-- PROMPT 1 --
In the AX-CPT passage, what was the conditional probability of an X following the A in the BX-70 task?
-- PROMPT 2 --
From the AX-CPT passage, output the part that opens with the words "Figure 1A illustrates" and closes with "300–600 ms epoch.".

-- TEXT PASSAGE --
The behavioral results in the three variations of the AX-CPT task were tested using one-way ANOVAs, with task as a factor (three levels). There was a highly significant difference of RT between the tasks [F(2,10) = 19.8, P < 0.01]. Protected t-tests indicated highly significant differences in RT between AY-70 and the other tasks (AX-70 × AY-70, P < 0.01; BX-70 × AY-70, P < 0.01), but no difference between AX-70 and BX-70 (P = 0.41).

There was no significant difference in percentage of hits (P = 0.06), but there was a highly significant difference between tasks for percentage of false alarms [F(2,10) = 19.55, P < 0.01]. Protected t-tests indicated highly significant differences in false alarms between AX-70 and the other tasks (AX-70 × AY-70, P < 0.01; AX-70 × BX-70, P < 0.01), but no difference between AY-70 and BX-70 (P = 0.22).

ERPs

The potentials evoked by presentation of each type of cue and of each type of target are analyzed separately below.

ERP Responses to CUE Stimuli

Cue(A).

In both AX-70 and AY-70 tasks, cue(A) occurs in 80% of trials. However, in the AX-70 the Global Context is Go (conditional probability of target following the cue is 87.5%), whereas in AY-70 it is No-Go (conditional probability is 12.5%), so that in AX-70 cue(A) indicates prepare to respond, and in AY-70 cue(A) indicates that motor preparation is not necessary, and may in fact be deleterious for performance. In the BX-70 task, which also has a No-Go Global Context, cue(A) only occurs in 20% of the trials. In this task, the conditional probability of an X following the A was 50%.

Figure 1A illustrates the grand mean of the potentials evoked by the presentation of cue(A) in all three AX-CPT tasks, as recorded at scalp site CPZ (a central parietal locus). The ERPs were clearly modulated by the Global Context of each block of trials. The most prominent differences between the three conditions occurred in the 300–600 ms epoch.

A very robust positive potential following cue(A) in the 300–600 ms range was prominent in task BX-70, where cue(A) was less common. Analysis of the mean amplitude of the ERP during the 350–450 ms epoch (as explained in Methods), for the AX-CPT tasks, showed a highly significant effect of Task [F(2,10) = 13.65, P < 0.01] (Fig. 2). Pairwise comparisons showed there were significant differences in the amplitude of this component between the tasks (AX-70 versus AY-70, P < 0.001; AX-70 versus BX-70, P < 0.0001; AY-70 versus BX-70, P < 0.0001). The mean of the peak of this potential in task BX-70, in individuals, was at 422 ± 52.7 ms (range 351–512 ms) (Figs 1A, 2A and 3 ), and was centered over the central-parietal scalp (electrode CPZ). There was no effect of Hemisphere (P = 0.9).

[Records from a pointing dataset]
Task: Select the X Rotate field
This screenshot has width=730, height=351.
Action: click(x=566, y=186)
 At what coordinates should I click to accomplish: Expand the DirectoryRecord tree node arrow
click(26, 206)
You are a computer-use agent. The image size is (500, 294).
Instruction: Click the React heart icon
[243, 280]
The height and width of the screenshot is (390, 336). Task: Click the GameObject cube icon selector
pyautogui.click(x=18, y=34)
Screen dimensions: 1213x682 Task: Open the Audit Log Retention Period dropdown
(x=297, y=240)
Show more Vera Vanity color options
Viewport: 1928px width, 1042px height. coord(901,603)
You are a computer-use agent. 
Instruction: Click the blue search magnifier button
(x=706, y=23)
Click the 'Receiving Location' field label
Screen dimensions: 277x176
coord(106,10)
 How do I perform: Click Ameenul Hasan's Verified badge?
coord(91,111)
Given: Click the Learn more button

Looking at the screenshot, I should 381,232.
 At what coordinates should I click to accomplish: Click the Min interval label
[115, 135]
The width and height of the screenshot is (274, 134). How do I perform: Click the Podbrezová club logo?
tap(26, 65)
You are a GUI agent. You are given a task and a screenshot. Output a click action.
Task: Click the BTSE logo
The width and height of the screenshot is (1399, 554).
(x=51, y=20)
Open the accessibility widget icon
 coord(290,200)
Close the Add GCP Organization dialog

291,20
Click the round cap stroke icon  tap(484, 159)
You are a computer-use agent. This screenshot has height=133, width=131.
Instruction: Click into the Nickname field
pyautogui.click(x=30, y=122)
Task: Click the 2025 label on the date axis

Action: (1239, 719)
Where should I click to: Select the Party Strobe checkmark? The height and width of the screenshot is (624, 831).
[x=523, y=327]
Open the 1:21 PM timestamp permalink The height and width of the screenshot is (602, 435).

-- COMPLETE RESPONSE 1 --
50%

-- COMPLETE RESPONSE 2 --
Figure 1A illustrates the grand mean of the potentials evoked by the presentation of cue(A) in all three AX-CPT tasks, as recorded at scalp site CPZ (a central parietal locus). The ERPs were clearly modulated by the Global Context of each block of trials. The most prominent differences between the three conditions occurred in the 300–600 ms epoch.